One of the purposes of having trusted friends or a loved one is that we help each other become aware of our own blind spots. Becoming aware of a personal blind spot should lead to our choosing to become especially sensitized to, for example, a negative effect we consistently have on others, with the goal of changing those behaviours.
It might take awhile, because we may still not really be seeing it, but we start measurably moving in that direction, and we give our friends the right to remind us. If we are even somewhat emotionally healthy, even if we still can’t quite personally see what the fuss is all about, we trust our friends enough to believe them when they tell us (especially repeatedly) that our X leads to their Y, and out of love and respect for them, we adapt.

We’re all prepared to understand and to a certain degree excuse blind spots in others, because hopefully we’re all aware that we have them, too. But there are situations in which we should stop excusing what we’re calling a blind spot, because that’s not actually what it is.

A blind spot is legitimate as such only as long as we have had no opportunity to see it, in other words up to the point that someone close to us points it out and tells us of the undesirable effect it’s having. As of that point, we can no longer claim ignorance. If several people have pointed out the same thing, and we still act unaware of the damage we’re causing, this is no longer a blind spot. In this case we are in some way more invested into remaining intractable than we are into the investment that changing would require of us.
For an innocuous illustration: a man who leaves his clothing where he drops it each night can be excused until his wife has told him --maybe a few times, because he’s done this all his life and habit is hard to break-- how much that annoys her, and requests him to be an adult and clean up after himself. From that time onward, each time he does it he is (however unintentionally) telling his wife: “You and your reasonable wishes don’t matter to me as much as my own personal comfort and laziness matters to me.” I know many wives with this type of lament whose husbands seem to remain clueless of the message they are sending.

Another axiom I’ve come across lately is this one (I think it originates from Maya Angelou): "When someone’s actions tell you who they are, believe them."

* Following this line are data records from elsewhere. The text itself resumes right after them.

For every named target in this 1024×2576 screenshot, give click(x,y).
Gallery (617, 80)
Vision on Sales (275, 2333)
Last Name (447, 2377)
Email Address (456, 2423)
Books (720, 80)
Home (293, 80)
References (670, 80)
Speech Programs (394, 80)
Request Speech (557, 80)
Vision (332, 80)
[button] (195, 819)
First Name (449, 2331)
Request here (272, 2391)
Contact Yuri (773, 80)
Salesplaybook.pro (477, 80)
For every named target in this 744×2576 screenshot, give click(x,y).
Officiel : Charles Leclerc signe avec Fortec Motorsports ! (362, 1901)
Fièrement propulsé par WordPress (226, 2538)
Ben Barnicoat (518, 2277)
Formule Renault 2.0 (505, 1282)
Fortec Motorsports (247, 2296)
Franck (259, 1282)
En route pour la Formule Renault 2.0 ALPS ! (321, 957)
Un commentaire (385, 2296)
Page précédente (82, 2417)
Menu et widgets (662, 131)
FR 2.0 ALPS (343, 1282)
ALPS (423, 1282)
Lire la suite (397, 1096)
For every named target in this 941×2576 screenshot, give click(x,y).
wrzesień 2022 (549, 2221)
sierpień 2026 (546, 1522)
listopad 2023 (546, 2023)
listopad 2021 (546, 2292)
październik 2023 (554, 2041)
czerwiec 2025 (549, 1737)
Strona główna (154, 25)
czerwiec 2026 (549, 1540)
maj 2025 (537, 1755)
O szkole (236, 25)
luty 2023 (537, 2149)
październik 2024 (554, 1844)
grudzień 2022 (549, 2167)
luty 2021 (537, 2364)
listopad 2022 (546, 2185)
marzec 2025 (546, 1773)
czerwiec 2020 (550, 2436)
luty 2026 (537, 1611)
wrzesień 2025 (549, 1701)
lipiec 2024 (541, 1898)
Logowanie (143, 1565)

Now, we all have times when we slide back into bad habits or forget what we’d intended to change. I’m not talking about that. I’m taking about someone who, despite having been told, shown and entreated many times by many different people, remains immovable in the behaviours that harm others. Worse, this person may turn the tables on those who muster the courage to tell him how he has hurt them, and play the victim, using blame-shifting tactics: “I can’t imagine why you would think that of me. I never intended any harm. I’m so hurt you would judge me this way.”

If this person is in any kind of authority, especially spiritual authority, the damage is of course on a much wider scale. This is not a blind spot, but something more sinister. There is a deep commitment to remaining the same at others’ cost, and unknowingly at their own cost. Whether it is intended as such or not, it results in abuse. Abuse of peoples’ trust, their time and personal investment, their loyalty, their expectations that he would care enough about the effects of his brokenness on them to at least make an effort to change.

I was married to an emotional abuser for over 30 years. He had many fine qualities as well as his brokenness, and he would say to this day that he loved me and never intended to hurt me. But the fact is, he did hurt me; over and over again, and he remained defensive about it and unwilling to own it as his problem to the end. Protecting himself trumped as the most important thing in his inner life.
The fact that people who do this can be wonderful people in other aspects does not change the fact that a blind spot is only a blind spot until it is revealed; then it becomes something else. When we exemplify an unwillingness to see, own and change our revealed “blind spots”, we’re like a lorry driver who keeps running over people in the street with the excuse: “But I didn’t see them!” or, worse: “Well, they shouldn’t have been standing there.”